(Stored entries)
====

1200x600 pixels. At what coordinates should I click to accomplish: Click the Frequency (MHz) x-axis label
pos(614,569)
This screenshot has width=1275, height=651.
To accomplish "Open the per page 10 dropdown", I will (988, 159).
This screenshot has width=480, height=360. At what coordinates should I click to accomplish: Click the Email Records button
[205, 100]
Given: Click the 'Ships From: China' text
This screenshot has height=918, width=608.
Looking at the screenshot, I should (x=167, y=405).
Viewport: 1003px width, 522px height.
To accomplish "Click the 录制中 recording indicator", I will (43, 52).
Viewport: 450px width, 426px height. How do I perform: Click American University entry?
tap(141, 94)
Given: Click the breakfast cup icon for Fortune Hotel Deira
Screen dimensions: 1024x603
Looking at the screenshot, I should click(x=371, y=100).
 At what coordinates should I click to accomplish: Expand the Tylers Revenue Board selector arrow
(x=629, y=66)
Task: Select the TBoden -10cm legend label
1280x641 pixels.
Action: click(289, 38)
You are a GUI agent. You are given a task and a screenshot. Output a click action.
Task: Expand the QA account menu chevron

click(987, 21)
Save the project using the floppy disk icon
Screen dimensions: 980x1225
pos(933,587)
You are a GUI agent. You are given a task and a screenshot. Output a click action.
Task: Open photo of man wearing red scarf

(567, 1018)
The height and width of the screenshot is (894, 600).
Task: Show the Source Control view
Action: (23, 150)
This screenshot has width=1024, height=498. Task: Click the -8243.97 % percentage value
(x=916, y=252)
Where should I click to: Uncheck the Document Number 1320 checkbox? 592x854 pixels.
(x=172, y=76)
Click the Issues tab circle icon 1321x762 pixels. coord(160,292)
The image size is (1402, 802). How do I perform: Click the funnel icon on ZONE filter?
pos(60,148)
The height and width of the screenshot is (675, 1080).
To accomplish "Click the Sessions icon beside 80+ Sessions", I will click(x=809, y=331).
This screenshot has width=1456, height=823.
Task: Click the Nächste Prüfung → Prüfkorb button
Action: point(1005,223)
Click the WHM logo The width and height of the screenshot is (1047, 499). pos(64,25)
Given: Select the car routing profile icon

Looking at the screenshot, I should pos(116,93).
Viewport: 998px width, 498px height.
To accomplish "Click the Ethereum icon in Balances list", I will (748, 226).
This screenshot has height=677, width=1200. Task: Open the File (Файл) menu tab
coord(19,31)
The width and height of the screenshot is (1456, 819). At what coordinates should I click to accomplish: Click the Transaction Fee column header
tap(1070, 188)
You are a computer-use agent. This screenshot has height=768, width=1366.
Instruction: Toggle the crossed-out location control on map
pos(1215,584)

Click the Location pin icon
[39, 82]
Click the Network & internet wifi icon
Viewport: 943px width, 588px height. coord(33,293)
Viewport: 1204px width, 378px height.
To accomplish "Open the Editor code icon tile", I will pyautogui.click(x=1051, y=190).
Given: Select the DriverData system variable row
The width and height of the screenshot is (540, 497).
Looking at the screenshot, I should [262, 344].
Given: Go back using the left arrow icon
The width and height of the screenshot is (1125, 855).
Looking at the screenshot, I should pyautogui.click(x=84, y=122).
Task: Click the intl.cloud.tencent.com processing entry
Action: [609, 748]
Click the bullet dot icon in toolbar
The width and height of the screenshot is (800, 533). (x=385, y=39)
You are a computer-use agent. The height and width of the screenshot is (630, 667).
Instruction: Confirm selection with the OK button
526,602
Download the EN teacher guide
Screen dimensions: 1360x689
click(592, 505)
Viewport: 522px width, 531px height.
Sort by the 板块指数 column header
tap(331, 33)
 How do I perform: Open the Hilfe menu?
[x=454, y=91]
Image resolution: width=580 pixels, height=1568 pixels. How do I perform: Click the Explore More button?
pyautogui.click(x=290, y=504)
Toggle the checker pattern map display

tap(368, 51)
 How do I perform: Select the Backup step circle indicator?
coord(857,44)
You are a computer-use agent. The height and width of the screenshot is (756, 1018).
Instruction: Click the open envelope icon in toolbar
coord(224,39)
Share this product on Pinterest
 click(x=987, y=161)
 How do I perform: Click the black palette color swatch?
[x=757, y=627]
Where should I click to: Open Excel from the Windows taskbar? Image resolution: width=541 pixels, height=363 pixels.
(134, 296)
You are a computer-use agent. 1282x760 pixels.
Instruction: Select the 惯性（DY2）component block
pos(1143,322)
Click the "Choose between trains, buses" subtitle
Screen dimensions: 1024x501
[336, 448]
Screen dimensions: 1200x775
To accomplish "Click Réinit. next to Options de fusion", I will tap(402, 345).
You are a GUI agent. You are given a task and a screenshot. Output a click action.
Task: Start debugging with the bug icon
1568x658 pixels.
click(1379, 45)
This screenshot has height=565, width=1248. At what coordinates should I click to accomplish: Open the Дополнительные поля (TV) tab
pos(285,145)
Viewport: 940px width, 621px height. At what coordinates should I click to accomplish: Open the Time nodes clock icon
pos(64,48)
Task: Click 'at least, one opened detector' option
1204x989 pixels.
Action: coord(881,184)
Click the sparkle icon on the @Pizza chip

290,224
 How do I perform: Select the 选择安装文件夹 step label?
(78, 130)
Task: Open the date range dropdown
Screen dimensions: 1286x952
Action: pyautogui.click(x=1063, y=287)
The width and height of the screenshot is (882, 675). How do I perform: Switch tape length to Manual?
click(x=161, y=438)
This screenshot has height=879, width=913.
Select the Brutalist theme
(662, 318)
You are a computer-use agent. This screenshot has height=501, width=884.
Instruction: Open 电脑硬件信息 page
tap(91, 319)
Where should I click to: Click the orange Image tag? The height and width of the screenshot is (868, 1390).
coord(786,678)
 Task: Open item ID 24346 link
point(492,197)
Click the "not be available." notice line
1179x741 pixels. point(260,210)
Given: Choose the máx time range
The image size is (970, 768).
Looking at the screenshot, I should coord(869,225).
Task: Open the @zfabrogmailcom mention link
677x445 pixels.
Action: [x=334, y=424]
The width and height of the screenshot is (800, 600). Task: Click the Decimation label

====

**EXERCISE DIRECTIONS:** Respond with one number, namely the count of lines in the entries above that hold the word "dropdown".

**TASK ANSWER:** 2